### TASK BRIEF
The answer must be an exact copy of the lines from the one containing "Click the blue" through the last line of the records, with no pictures.

### EXERCISE MATERIALS

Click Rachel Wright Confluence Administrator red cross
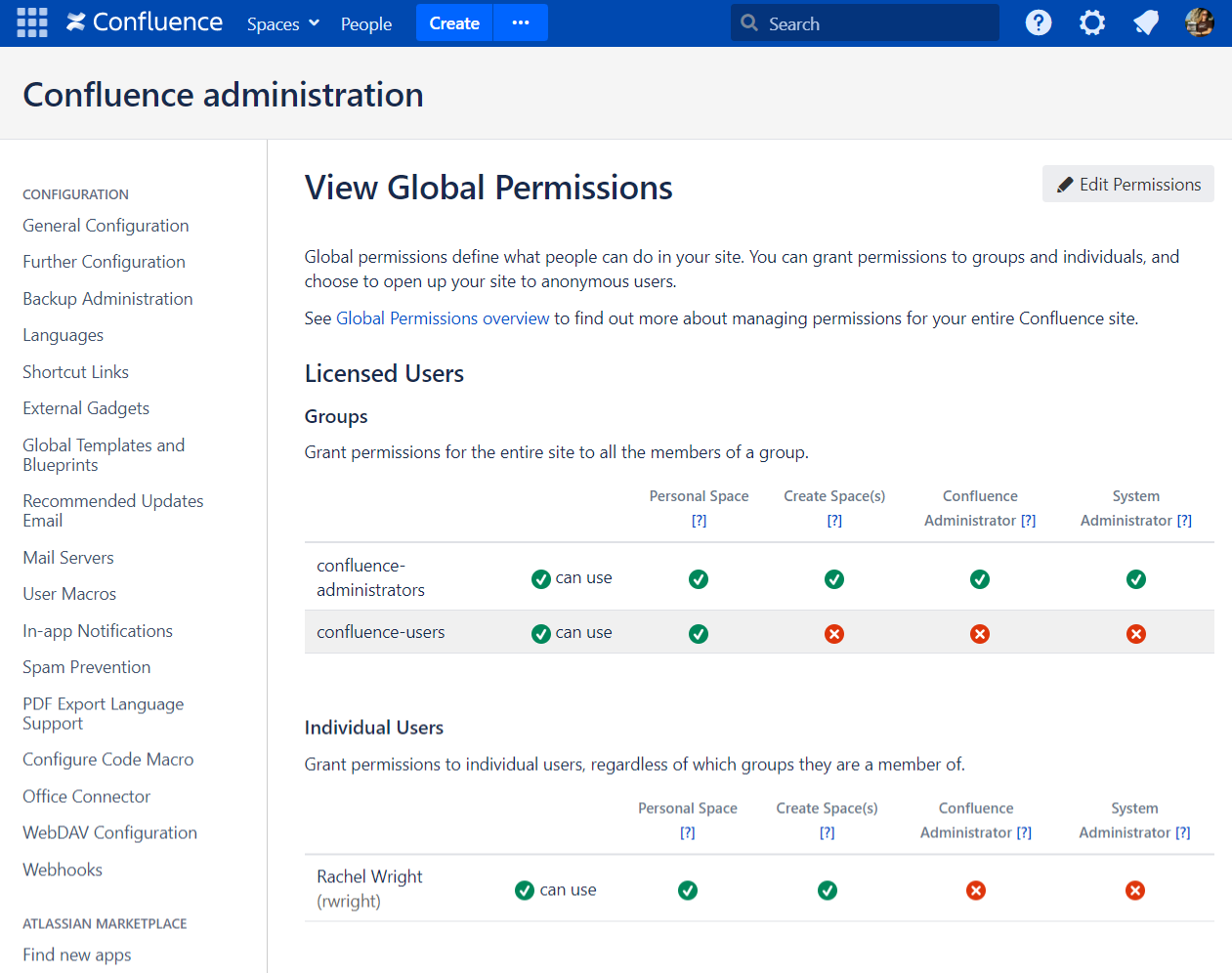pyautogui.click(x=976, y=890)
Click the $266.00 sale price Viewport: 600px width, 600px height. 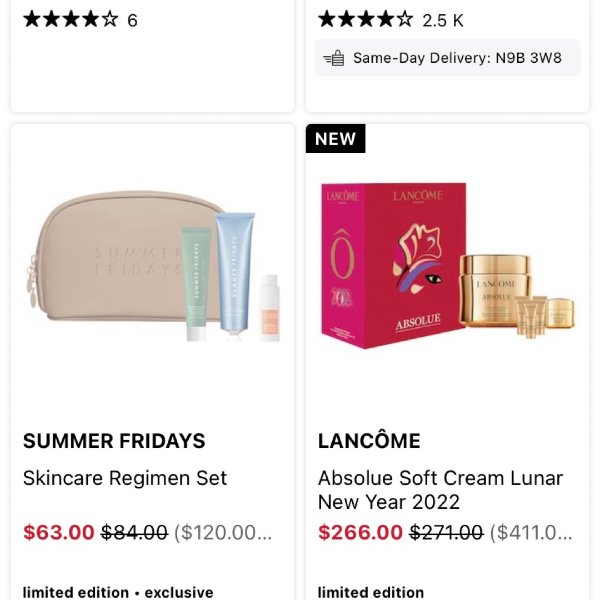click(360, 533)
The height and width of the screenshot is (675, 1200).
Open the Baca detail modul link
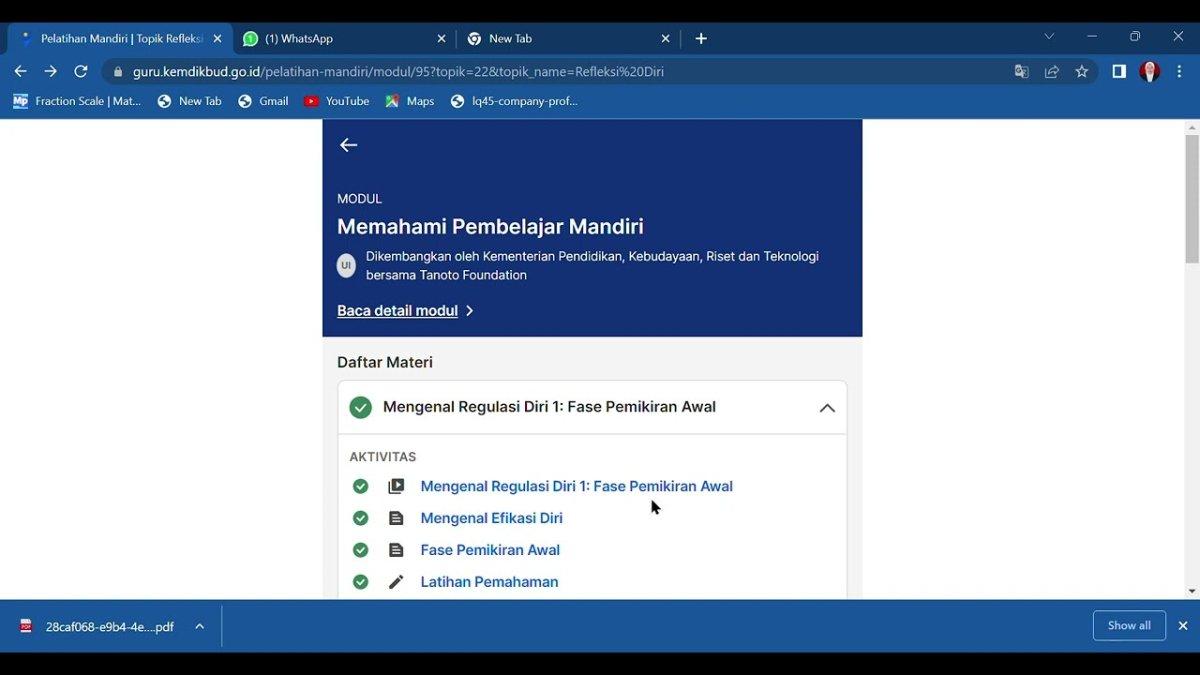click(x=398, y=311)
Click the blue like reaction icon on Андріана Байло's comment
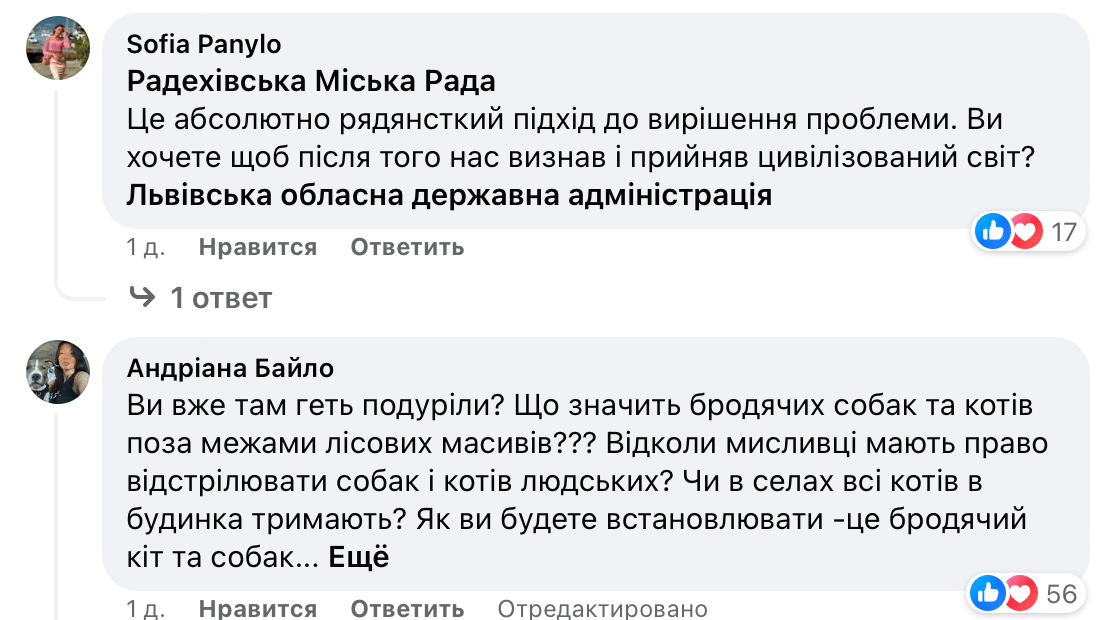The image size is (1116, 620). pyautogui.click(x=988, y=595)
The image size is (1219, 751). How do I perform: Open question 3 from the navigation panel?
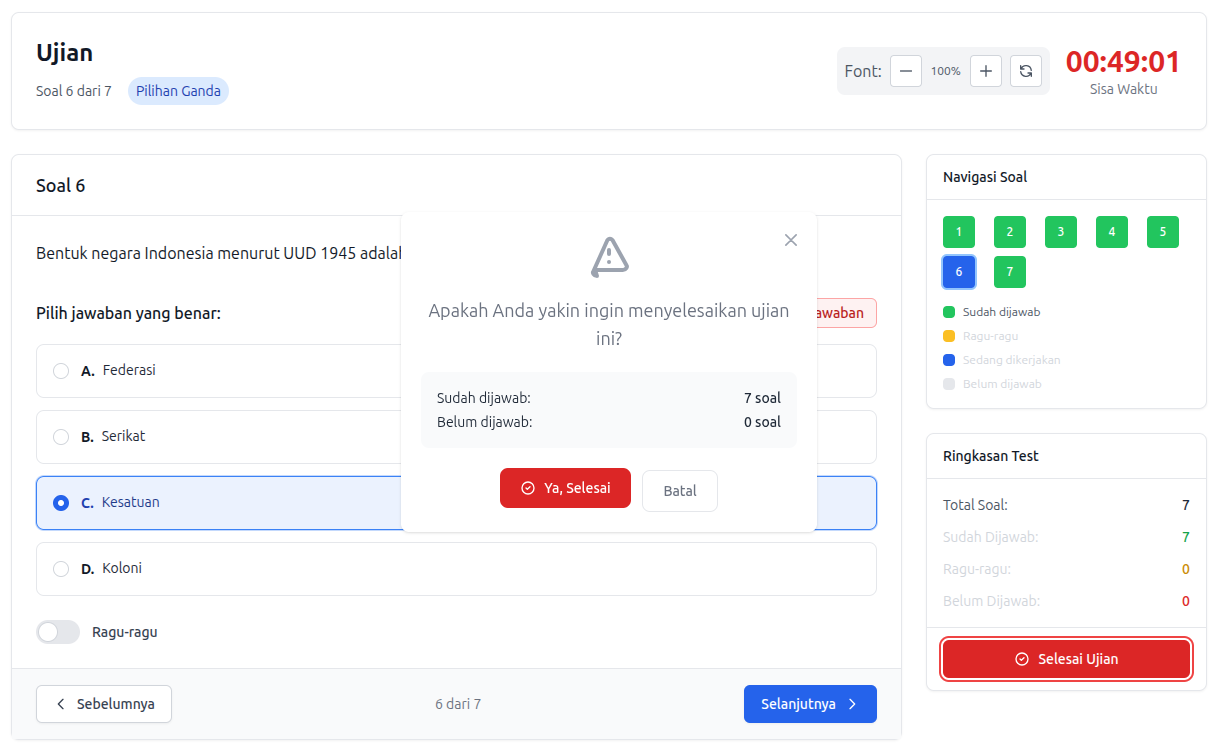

### RESULT FOR THIS TASK
Click the blue like reaction icon on Андріана Байло's comment
The image size is (1116, 620). pyautogui.click(x=988, y=595)
The image size is (1219, 751). How do I perform: Open question 3 from the navigation panel?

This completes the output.